LOS AMORES DE MARINA
Los amores
de Marina
Pepe Ramos
Marina, casada con un rico agricultor y ganadero, vivía en la hacienda Los Pinos, pero no era feliz.
Su vida no le parecía suficiente, hubiera preferido menos tierras y más Juan, necesitaba que Juan no llegase agotado, que no fuese llegar del trabajo, darse una ducha rápida, cenar sin enterarse siquiera de qué comía, irse a la cama, y a los pocos minutos roncar como un cerdito.
Marina echaba de menos la pasión y el romanticismo que habían quedado enterrados bajo el peso de las responsabilidades de Juan.
Marina necesitaba un cambio en su vida, por eso, tras pensarlo mucho, una noche, durante la
cena, propuso a Juan contratar a un
encargado que se ocupara de las labores de la hacienda que tanto ocupaban a Juan.

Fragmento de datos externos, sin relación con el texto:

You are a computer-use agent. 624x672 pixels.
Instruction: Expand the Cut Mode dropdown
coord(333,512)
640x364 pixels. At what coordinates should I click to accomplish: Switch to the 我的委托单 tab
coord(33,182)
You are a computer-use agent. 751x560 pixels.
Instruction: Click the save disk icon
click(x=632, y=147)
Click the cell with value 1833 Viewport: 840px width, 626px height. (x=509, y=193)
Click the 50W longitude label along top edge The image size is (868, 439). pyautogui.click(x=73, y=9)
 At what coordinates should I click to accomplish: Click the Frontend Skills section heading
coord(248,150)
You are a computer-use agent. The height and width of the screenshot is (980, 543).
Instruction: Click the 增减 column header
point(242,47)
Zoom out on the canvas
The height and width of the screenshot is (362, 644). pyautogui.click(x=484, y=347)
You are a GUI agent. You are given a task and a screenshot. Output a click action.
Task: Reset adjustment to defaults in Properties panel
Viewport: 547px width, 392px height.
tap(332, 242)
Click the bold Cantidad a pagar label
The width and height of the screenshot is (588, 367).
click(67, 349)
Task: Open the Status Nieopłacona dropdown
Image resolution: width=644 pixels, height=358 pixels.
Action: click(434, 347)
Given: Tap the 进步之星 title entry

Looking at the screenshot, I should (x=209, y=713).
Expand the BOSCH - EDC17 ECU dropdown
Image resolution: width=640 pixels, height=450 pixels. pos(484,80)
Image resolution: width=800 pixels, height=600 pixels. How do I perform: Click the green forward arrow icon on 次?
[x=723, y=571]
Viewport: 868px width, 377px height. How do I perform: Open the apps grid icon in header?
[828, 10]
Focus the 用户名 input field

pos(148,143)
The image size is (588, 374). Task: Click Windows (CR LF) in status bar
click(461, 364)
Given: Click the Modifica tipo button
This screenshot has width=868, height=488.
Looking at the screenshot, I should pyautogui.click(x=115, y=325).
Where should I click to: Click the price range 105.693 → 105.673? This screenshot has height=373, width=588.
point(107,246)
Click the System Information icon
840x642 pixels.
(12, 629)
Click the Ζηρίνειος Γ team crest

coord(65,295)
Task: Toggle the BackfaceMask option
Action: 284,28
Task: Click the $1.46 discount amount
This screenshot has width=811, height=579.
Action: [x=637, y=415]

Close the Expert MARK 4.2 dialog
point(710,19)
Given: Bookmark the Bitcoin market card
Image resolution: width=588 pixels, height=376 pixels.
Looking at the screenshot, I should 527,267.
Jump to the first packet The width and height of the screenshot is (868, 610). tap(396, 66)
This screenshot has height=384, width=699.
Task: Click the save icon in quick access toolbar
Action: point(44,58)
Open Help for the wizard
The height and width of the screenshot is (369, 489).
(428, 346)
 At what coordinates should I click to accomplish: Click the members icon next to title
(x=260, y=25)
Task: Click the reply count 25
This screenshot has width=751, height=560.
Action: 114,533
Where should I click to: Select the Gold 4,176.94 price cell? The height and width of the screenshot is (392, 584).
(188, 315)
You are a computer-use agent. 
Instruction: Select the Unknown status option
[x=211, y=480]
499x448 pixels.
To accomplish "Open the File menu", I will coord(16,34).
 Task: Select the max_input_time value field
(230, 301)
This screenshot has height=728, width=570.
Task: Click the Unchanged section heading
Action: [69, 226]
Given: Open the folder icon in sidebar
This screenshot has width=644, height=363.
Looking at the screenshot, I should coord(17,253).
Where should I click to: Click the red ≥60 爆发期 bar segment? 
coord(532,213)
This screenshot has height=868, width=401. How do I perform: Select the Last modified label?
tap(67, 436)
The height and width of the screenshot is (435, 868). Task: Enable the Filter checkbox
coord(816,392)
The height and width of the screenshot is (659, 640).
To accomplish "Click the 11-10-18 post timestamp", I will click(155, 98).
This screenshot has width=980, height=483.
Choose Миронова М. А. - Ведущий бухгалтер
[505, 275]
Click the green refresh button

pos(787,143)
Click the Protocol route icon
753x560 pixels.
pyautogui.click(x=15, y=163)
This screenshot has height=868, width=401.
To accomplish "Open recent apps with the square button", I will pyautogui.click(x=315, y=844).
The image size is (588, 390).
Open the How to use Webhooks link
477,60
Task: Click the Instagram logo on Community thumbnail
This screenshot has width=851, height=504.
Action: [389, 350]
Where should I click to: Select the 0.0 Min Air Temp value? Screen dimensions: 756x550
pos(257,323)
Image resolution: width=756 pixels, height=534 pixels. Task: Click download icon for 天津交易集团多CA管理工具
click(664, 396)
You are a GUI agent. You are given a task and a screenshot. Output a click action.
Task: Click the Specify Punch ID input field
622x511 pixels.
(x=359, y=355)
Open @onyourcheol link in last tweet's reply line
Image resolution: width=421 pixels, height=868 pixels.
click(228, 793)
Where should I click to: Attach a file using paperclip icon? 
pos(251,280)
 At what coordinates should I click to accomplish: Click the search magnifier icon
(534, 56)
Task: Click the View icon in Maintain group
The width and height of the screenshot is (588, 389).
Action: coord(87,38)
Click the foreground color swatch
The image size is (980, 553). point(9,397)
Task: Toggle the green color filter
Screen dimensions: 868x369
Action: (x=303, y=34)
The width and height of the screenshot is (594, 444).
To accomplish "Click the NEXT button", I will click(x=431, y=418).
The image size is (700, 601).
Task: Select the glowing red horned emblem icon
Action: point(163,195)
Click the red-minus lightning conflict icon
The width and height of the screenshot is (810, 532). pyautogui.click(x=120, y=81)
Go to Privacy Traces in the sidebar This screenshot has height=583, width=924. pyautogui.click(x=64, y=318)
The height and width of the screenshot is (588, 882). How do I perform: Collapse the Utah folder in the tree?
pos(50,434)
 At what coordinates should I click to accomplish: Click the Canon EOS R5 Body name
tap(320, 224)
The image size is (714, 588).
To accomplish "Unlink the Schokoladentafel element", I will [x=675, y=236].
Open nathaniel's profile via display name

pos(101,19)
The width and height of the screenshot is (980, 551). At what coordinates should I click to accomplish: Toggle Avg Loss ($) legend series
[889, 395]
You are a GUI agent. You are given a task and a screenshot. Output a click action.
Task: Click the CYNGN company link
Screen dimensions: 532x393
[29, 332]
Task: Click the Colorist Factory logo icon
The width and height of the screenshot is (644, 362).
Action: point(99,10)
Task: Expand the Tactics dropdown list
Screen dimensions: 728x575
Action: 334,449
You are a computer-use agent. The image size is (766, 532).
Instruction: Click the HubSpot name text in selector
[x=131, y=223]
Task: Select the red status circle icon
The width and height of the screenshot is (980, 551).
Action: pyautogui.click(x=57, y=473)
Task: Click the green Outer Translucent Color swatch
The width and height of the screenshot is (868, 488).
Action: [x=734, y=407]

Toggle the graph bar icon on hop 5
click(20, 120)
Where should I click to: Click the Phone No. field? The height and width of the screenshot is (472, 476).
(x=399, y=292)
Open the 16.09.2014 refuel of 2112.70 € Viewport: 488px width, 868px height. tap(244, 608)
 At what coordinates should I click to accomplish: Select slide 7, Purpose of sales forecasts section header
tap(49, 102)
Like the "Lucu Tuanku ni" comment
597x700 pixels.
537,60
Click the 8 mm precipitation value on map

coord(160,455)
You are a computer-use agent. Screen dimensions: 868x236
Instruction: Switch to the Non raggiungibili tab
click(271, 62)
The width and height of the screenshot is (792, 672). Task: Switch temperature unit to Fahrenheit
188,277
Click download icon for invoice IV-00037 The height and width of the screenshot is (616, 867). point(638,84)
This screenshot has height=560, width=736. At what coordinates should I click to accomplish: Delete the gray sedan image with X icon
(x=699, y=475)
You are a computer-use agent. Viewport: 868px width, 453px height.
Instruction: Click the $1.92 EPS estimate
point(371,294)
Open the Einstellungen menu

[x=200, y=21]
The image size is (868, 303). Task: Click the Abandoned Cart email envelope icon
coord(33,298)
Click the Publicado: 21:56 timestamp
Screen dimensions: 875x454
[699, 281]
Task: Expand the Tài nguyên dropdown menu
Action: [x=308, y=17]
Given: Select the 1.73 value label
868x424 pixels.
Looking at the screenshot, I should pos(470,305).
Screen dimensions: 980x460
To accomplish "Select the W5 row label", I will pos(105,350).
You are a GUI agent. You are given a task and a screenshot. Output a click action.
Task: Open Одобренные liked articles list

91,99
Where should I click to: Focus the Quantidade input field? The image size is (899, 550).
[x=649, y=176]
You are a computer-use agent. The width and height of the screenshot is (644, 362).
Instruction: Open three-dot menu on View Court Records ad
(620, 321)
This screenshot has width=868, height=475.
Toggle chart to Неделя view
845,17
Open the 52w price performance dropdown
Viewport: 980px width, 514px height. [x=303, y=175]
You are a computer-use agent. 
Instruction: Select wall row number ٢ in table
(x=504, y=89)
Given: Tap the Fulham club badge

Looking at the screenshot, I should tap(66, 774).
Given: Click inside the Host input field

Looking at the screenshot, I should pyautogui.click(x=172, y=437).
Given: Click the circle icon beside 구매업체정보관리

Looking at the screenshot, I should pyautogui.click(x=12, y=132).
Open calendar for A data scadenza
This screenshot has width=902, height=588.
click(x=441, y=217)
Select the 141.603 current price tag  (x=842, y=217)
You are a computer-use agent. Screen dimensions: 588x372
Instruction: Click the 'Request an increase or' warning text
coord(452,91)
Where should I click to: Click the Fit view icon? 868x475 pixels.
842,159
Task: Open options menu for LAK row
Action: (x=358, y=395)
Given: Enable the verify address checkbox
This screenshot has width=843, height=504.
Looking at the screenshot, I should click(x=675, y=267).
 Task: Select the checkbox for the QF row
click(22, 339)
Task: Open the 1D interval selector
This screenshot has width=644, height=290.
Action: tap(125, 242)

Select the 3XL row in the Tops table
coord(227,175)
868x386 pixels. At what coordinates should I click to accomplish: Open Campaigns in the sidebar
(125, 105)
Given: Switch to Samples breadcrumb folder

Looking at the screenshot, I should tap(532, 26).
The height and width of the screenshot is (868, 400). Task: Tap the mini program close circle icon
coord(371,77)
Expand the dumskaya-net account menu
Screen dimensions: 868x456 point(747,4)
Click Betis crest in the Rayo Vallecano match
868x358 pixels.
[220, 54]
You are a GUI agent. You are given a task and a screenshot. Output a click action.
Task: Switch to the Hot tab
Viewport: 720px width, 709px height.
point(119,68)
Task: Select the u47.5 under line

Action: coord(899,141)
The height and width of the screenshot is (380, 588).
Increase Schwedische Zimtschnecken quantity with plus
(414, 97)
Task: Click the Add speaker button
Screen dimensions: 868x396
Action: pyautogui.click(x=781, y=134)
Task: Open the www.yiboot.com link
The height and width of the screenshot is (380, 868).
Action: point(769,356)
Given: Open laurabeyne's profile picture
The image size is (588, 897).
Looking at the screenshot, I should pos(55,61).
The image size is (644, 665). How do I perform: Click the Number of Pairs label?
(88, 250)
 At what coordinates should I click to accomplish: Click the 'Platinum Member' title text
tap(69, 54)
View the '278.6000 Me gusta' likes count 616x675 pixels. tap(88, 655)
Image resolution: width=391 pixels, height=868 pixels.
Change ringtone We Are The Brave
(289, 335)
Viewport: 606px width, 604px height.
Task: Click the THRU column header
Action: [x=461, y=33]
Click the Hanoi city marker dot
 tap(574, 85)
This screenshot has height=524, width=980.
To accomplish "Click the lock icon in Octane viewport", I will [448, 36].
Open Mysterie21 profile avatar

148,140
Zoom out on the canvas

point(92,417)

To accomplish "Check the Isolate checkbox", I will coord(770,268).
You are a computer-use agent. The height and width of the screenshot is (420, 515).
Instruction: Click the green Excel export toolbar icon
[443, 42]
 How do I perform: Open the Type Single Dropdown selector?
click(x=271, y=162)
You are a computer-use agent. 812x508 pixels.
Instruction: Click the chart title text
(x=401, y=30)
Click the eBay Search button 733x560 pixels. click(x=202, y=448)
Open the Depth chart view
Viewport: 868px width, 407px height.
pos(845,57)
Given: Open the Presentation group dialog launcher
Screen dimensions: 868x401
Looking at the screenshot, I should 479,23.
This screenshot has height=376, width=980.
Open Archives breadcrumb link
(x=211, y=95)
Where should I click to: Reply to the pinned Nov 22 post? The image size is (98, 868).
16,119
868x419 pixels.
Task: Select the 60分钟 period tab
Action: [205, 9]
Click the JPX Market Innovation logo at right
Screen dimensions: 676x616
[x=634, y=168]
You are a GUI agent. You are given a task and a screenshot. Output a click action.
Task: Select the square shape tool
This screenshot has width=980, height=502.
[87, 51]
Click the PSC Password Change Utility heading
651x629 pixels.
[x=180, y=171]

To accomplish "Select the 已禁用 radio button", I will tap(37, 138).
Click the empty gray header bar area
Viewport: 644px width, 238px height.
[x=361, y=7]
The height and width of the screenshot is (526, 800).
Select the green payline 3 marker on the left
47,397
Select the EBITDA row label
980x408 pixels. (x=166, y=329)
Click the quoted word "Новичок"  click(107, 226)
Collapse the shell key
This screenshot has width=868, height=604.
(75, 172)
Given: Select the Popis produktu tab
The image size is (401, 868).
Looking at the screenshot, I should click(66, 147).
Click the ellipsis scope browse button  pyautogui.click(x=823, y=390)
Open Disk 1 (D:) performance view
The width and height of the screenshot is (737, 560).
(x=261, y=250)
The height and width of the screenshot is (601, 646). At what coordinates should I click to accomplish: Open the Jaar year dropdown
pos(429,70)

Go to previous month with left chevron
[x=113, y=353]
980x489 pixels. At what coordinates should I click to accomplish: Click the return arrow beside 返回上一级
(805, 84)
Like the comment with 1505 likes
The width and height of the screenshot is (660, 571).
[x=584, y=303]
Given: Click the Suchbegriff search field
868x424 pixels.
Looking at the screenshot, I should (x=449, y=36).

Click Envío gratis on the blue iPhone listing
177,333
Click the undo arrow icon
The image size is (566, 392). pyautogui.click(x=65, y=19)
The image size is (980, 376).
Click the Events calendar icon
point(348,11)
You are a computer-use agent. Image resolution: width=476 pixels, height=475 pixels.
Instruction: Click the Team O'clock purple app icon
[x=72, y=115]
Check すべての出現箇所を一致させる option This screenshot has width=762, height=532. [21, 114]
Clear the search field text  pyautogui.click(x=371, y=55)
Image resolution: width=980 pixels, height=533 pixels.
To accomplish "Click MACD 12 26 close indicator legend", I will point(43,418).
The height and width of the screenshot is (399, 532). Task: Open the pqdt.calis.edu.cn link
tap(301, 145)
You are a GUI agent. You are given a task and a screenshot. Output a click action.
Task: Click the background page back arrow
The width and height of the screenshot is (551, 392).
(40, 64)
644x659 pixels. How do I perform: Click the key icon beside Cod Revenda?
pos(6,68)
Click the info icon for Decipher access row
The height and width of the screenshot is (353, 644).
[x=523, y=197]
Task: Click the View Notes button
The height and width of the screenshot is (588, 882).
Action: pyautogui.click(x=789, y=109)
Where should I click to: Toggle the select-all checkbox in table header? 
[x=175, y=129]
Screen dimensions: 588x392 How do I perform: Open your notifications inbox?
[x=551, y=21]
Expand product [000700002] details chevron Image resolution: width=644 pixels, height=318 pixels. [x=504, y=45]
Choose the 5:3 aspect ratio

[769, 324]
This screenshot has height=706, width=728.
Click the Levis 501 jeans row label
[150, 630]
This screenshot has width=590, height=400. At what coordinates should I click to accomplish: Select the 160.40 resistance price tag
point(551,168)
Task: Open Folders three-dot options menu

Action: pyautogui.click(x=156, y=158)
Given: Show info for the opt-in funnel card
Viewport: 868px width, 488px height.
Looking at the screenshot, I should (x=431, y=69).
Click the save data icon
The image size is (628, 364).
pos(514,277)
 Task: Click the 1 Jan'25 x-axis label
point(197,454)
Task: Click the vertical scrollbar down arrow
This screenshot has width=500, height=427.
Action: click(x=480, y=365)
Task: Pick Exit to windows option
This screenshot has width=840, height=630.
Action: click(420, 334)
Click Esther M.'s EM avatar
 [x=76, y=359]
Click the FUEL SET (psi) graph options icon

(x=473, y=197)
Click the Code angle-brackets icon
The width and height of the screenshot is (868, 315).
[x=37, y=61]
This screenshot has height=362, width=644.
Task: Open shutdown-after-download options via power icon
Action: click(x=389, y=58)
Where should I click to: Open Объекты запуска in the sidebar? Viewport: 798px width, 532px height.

Juan, al quitarle trabajo y preocupaciones, podría estar más tiempo junto a ella en casa disfrutando de su amor.
Al ver la preocupación en los ojos de Marina y agobiado por los sinsabores del trabajo, Juan aceptó la propuesta.
Después de buscar durante unas semanas, dio con Miguel, un hombre joven, apuesto y fuerte, que había sido encargado en las propiedades del alcalde y tenía fama de trabajador y honrado.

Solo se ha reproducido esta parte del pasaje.